I am sure people will benefit from the review’s proposals in the years to come, but that must not be at the cost of Orkambi, which is available now. Many people with cystic fibrosis, as well as their families and carers, such as my constituents Carly Jeavons and Samantha Carrier, are watching this debate. Many of them are forced to spend weeks and months of each year in hospital, and most of all they want a chance to be able to do the everyday things we all take for granted, such as raising a family, planning a holiday or breathing without struggling. They have already endured needless delays, and as time goes on those delays present an obstacle to investment in future treatments to beat cystic fibrosis. That is not the vision set out by the accelerated access review.

Peter Dowd Portrait Peter Dowd (Bootle) (Lab)
- Hansard - -

Muscular Dystrophy UK is calling, among other things, for ring-fenced, protected funding for rare diseases. That was not included in the review to which my hon. Friend refers. Does he feel that that possibility should at least be considered as a way forward at some point?

Lord Austin of Dudley Portrait Ian Austin
- Hansard - - - Excerpts

That is a really good point, and I am pleased that my hon. Friend raised it. I am sure the Minister will want to respond to that.

Tragically, we have to face the fact that many people are dying now. They do not have time to wait for the Government to respond to the review or for NICE to enter a lengthy consultation on its processes. They want to see the Government get on with exploring how Orkambi can reach those who need it without delay. If the Government create the conditions for constructive negotiations, the manufacturers will play their part, just as the Government themselves need to be flexible in order to deliver transformational treatments such as Orkambi.

I would like to ask the Minister the following questions. Does he think it is right that people in this country are considering moving to France or Germany in order to save their children’s lives by giving them Orkambi, which is now proven to halt the progression of their children’s decline? What does that say about a Britain trying to project its place as being at the cutting edge of the life sciences sector? Will the Minister provide assurances to people watching today that the Government are listening, and that everything possible will be done to explore progressing the negotiations on Orkambi in 2017? Will he reassure them that we are capable of finding a solution next year that will bring an end to this cruel and unnecessary wait?

Will the Minister seek guidance from Government, NICE and NHS England on how the recommendations in the accelerated access review can be used to break the deadlock in negotiations? Will he meet Vertex and the Cystic Fibrosis Trust to discuss that? Samantha Carrier points out that in the 1970s, the life expectancy of cystic fibrosis sufferers was only five years old. Thankfully, that has increased greatly, but the rules for free prescriptions have not moved. When people become 18, they have to pay for their medication, despite the fact that they need these drugs to stay alive.

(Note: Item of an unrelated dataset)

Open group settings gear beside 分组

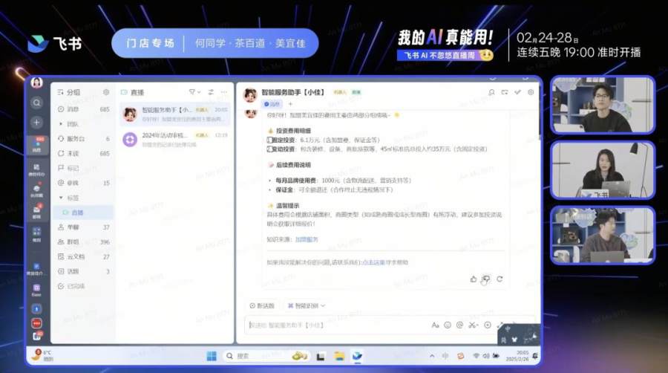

Will the Minister look at that issue?

This is exactly how Parliament and politics in our country should work. It is our job to listen to our constituents and come here to stand up and speak out on their behalf. People like Carly Jeavons struggle to work or spend time with their family and do other things that the rest of us take for granted because they have to undergo hours and hours of treatment. New treatments have helped Carly, but others are missing out on these new drugs at the moment. People like Sam and Rob are having to come to terms with what this condition means for their newborn child, at the same time as having to care for her. All three of them—Sam, Rob and Carly—are devoting hours to raising funds or campaigning for better treatments for people with cystic fibrosis. They are an inspiration to us all; will the Minister meet Carly Jeavons, Samantha Carrier and Rob Evans and listen to them directly?